IMF Warns Rising Inflation Could Last Longer Than Expected

Categories: Economic

By Megan Henney, FOX Business

The International Monetary Fund warned on Tuesday that a recent inflation burst could prove longer lasting than expected, forcing central banks across the world to take action to address the rising cost of goods and services.

“Aftershocks from the pandemic upheaval of last year pose unique policy challenges,” the Washington-based organization said in its latest World Economic Outlook report. “Pent-up demand and supply chain bottlenecks are putting upward pressure on prices.”

In June, the Labor Department reported that consumer prices jumped 0.9% from May and 5.4% over the past year – the biggest increase in 13 years, fueling worries that a rapidly rebounding economy could lead to runaway growth.

Surging inflation has rattled Wall Street in recent months, with investors concerned that a spike in consumer prices could force the Federal Reserve to pump the brakes earlier than expected and start unwinding the ultra-easy monetary policies it put in place to support the economy during the pandemic.

Still, the IMF maintained that higher-than-expected inflation is expected to subside by 2022, although it acknowledged that “uncertainty remains high.”

“There is, however, a risk that transitory pressures could become more persistent and central banks may need to take preemptive action,” the IMF said.

It urged central banks to avoid tightening monetary policy until there’s more clarity about the direction that inflation is headed and to provide “clear communication” on the economic outlook.

In the U.S., Fed Chairman Jerome Powell has mostly downplayed rising prices, blaming the increase on widespread shortages that have disrupted the global supply chain and pent-up demand among consumers.
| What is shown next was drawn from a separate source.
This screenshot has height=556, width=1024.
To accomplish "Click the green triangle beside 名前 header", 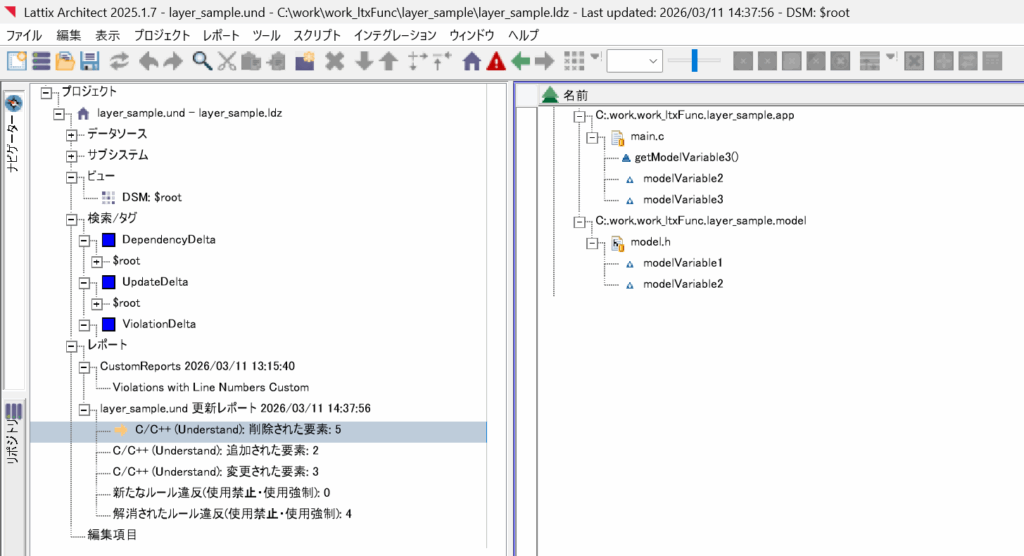I will (x=549, y=96).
Though he’s said inflation could turn out to be “higher and more persistent than we expect,” Powell has repeatedly said that it’s likely transitory.

The Fed chief acknowledged last month that officials had started “talking about talking about” tapering the $120 billion in bond purchases the U.S. central bank makes each month, but he recently told Congress that the economy is still “a ways off” from where it needs to be in order for policymakers to start pulling back support.

“In the case of monetary policy, central banks should look through what are transitory inflation movements,” IMF chief economist Gita Gopinath said in a blog post Tuesday. “However, it’s very important that they remain prepared and strongly communicate what they will do if it turns out that inflation goes up even more higher and is much more persistent than expected.”

Should inflation prove to be more persistent than expected, Gopinath said, it could leader to a faster tightening of monetary policy, which could possibly disrupt market conditions.

“These are some of the major risks we are concerned about,” she wrote.